Cavalcade-Runner icon indicating copy to clipboard operation
Cavalcade-Runner copied to clipboard

Jobs show "failed" when service is restarted.

Open joehoyle opened this issue 6 years ago • 4 comments

When the cavalcade service is restarted, we do two things:

  • Ignore the signal in any wp cavalcade run processes
  • Wait for all running workers to complete in the cavalcade-runner

This works well to let the jobs complete, but the status of the process is changed, and cavalcade-runner interprets it as a fail.

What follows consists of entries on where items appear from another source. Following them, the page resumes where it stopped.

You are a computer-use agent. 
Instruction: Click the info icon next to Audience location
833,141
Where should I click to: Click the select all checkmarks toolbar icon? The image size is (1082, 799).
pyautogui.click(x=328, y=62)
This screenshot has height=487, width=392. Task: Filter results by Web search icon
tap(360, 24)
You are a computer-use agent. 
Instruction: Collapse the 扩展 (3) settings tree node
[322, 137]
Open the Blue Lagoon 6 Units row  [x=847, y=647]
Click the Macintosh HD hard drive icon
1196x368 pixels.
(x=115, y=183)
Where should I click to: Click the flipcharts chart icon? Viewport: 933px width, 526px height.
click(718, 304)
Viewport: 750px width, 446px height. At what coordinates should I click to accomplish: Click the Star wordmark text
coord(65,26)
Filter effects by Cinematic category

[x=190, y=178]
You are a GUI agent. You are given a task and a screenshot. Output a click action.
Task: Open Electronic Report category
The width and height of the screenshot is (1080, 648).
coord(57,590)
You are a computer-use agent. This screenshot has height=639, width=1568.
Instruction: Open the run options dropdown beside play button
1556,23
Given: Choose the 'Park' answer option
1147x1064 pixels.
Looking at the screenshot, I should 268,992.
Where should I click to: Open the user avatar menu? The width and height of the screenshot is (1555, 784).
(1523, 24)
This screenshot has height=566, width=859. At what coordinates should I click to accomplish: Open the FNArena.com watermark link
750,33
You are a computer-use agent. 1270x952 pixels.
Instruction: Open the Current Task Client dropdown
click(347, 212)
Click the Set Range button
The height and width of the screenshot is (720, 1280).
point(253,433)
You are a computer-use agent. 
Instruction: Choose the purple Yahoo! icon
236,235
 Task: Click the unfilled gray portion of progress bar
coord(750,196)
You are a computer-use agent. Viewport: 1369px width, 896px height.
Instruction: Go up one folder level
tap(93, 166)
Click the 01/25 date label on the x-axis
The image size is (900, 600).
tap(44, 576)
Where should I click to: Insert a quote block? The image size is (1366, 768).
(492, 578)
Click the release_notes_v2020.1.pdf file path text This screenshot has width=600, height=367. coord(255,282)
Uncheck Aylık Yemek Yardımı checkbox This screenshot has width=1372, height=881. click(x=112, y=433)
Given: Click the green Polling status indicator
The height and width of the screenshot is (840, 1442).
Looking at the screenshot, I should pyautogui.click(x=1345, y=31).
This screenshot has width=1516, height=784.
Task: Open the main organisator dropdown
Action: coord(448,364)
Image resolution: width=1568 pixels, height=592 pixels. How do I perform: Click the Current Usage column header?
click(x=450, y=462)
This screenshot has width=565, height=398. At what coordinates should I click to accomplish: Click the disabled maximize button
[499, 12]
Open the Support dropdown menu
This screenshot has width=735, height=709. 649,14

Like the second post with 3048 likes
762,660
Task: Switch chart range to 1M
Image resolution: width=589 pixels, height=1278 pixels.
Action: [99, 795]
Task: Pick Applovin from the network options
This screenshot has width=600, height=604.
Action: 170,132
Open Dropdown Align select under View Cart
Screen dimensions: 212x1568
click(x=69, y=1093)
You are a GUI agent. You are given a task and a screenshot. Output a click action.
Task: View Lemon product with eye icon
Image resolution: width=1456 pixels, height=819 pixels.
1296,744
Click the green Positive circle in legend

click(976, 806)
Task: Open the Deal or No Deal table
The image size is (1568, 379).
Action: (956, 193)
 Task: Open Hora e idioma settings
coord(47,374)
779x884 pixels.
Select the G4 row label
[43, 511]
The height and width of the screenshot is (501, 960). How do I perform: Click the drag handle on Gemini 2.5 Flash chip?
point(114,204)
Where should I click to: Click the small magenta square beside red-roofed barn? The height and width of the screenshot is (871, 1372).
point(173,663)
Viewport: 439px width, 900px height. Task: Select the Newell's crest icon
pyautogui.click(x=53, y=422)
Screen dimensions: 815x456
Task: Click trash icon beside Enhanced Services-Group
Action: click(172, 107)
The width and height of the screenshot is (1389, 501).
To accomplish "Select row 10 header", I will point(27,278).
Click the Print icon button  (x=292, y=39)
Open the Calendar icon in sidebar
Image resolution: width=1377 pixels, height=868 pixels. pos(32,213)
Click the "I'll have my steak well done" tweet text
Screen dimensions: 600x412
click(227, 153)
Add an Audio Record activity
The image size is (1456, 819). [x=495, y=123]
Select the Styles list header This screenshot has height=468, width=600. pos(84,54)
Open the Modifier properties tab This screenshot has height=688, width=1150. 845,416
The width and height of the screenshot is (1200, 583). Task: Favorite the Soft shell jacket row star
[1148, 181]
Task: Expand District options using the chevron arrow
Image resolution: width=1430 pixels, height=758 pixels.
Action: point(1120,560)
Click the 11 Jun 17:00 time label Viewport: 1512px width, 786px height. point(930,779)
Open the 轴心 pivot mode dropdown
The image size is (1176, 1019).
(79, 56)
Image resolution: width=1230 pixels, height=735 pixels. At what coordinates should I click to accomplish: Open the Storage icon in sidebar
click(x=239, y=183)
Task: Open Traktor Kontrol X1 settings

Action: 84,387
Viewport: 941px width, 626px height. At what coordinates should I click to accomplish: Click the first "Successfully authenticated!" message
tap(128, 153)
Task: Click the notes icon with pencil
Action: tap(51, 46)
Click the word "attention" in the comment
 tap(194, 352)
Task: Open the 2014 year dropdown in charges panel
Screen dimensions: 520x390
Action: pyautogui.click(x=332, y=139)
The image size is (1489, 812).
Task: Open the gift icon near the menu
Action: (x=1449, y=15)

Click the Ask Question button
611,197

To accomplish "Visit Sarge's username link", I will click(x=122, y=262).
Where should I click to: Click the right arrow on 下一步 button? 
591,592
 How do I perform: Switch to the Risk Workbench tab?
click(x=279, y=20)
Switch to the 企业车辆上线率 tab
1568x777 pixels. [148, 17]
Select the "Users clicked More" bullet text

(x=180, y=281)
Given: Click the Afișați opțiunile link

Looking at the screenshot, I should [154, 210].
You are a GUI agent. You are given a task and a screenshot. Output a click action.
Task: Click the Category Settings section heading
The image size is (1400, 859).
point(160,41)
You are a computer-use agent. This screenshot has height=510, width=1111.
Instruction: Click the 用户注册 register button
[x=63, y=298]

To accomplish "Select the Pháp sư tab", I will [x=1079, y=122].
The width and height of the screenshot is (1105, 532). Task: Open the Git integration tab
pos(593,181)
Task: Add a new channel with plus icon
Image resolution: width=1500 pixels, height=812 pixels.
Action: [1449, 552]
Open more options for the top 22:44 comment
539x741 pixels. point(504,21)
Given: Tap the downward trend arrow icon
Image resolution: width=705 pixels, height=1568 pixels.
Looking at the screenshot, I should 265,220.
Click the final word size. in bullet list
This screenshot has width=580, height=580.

is_done will return true here, but shutdown() will return -1. This is because (it seems) once a process has been sent SIGTERM, proc_get_status will return:

(
    [command] => wp cavalcade run 440 --url='example.com/'
    [pid] => 13589
    [running] =>
    [signaled] => 1
    [stopped] =>
    [exitcode] => -1
    [termsig] => 15
    [stopsig] => 0
)

(see exitcode)

According to the PHP docs: "The exit code returned by the process (which is only meaningful if running is FALSE). Only first call of this function return real value, next calls return -1." I think this might be an undocumented side-effect of a process ending with SIGTERM.

I think we need to have some logic to handle the case when signaled => 1 or stopsig => 15, and maybe return 0 instead of -1 in those cases?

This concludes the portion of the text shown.